= Heather Black (campaigner) =

Scottish campaigner (1951–2020)

Heather Black (1951 - 14 May 2020) lived in Muirhouse, Edinburgh, and is known for setting up what was then described as a groundbreaking community group SHADA (Support Help and Advice on Drug Addiction), now known as the North Edinburgh Drug and Alcohol Centre, in 1984. She introduced a needle exchange at a time when needle sharing was driving the escalation of HIV/AIDs cases in Edinburgh.

== Campaigning ==
Black worked with Muirhouse GP, Dr Roy Robertson, who was one of the first to make the link between the ban on needles and the spread of the human immunodeficiency virus. At that time Edinburgh officials were confiscating drug paraphernalia, which meant people were sharing infected needles, leading to increased cases of HIV/AIDs.

Black was vocal in treating drug use as a multifactorial issue, connected to poverty and inequality.

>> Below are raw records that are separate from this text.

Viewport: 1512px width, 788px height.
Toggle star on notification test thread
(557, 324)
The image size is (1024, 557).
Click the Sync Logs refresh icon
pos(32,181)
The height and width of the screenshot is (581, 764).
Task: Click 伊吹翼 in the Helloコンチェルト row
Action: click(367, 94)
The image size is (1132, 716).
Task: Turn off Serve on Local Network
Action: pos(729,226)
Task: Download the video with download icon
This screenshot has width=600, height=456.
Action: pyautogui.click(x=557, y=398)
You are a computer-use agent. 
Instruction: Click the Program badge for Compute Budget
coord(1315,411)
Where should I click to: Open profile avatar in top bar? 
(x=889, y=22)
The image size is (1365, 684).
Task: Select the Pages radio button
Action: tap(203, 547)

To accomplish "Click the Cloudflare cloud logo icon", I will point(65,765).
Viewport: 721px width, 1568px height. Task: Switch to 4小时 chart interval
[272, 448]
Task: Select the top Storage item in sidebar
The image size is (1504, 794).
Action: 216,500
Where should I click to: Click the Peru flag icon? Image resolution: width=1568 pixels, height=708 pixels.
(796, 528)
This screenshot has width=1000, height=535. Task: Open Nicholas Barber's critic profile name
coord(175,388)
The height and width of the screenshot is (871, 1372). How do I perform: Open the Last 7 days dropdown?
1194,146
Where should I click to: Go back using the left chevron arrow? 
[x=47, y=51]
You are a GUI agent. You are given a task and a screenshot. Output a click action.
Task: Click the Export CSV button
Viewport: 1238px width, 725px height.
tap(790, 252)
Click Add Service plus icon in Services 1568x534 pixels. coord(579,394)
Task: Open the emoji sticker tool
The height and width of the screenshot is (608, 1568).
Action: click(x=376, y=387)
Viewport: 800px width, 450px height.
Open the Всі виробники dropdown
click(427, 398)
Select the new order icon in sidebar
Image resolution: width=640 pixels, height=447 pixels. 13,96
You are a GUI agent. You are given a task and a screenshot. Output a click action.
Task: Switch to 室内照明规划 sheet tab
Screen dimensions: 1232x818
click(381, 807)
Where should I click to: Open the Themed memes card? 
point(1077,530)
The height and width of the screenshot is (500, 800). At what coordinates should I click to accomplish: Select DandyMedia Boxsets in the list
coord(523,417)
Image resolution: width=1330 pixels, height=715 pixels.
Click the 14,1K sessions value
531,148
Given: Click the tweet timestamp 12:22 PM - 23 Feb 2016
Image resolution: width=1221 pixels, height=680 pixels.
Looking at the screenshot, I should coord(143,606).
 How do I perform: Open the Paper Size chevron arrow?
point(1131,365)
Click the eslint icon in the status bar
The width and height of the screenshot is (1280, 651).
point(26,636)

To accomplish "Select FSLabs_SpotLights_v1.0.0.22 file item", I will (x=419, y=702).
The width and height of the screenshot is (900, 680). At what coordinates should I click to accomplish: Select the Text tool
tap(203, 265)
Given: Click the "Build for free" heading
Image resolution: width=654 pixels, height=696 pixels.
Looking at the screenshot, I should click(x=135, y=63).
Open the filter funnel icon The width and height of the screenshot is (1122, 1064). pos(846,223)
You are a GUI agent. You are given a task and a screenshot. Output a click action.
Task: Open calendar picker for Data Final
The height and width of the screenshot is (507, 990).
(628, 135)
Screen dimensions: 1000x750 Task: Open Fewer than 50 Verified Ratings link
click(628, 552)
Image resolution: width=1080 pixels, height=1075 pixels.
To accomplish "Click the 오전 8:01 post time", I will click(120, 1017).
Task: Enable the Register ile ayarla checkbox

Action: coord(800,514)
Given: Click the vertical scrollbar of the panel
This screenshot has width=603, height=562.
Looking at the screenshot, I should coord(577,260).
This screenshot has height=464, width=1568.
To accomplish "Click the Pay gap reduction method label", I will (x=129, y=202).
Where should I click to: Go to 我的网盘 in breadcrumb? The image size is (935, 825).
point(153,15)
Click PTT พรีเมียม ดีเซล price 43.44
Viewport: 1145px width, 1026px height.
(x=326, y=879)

At an open discussion at Robertson's medical practice in 1987, Black took on a homophobic councilman proposing exiling gay people and preventing immigration to stop the spread of the virus. Furious at the politician's ignorance, Black confirmed her views that there multiple issues at play, including poverty, joblessness and a six-year wait for public housing. 'There's loads of other problems intertwined,' she said, describing gray-haired residents who have never had work and have been on the dole all their lives. 'Youth unemployment here is running over 45 percent. The central Government has never done anything about the heroin, why should we expect something from them over AIDs?'

== Death and legacy ==
Black died of oesophageal cancer on 14 May 14 2020. As a result of her experiences, her family joined forces with Dignity in Dying.